## REQUIRED WORK
- a) In the forum thread on blow-torches for wood-turning, render this sentence in Spanish: "In this case I prefer one of the little 'cooks' gas torches that are typically sold for doing creame brulee etc."
- b) Proceed with the forum thread on blow-torches for wood-turning, picking up after its final post.

## EXCERPTED PASSAGE
BEGIN
# Blow-torch recommendations please



## cambournepete (19 Jan 2011)

I'm feeling inspired by the burnt offerings that have appeared here lately 

Can anyone recommend a particular kind of blow-torch for wood-turning or will the cheapest I can find in B&Poo do?

Thanks,

Pete

PS - Mods, I know this is a request for buying advice, but it's aimed solely at turners, so I've put it here. Hope that's OK.


----------



## SVB (19 Jan 2011)

As most of my replies seem to start, it depends!!

For general burning / larger areas / even colour I would suggest the standard B&Poo plumber's kit - cheap, gas easy to come by etc etc.

However, you also can get interesting effects with localised burning to a surface or perhaps a crack / defect or the rim etc etc. In this case I prefer one of the little 'cooks' gas torches that are typically sold for doing creame brulee etc.

Hope that helps.
END
## DATASET SECTION
BEGIN
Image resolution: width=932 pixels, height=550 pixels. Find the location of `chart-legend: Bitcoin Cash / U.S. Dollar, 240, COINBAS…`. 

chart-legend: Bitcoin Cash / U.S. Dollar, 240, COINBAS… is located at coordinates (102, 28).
END
## ANSWERS FOR EACH ITEM
- a) En este caso, prefiero uno de esos pequeños sopletes de gas de cocina que suelen venderse para hacer crème brûlée, etc.

- b)
Simon

PS - you probably know this but it is worth repeating for others - keep a 'mister' of water nearby as it is char'ing you want, not fire! Also, when brushing off I would recommend you do not use your dust extract but wear a mask and sweep up and dispose of the soot immediately - I have seen the odd ember glow after a 15 min tea break post the application of the flame. You really don't want to brush this off and send it down the DX!


----------



## petercharlesfagg (19 Jan 2011)

My torch is one that takes disposable butane cylinders and comes with a variety of nozzles that can be adapted for most applications. (Please do not aim for the cheapest, quality of flame control is more important)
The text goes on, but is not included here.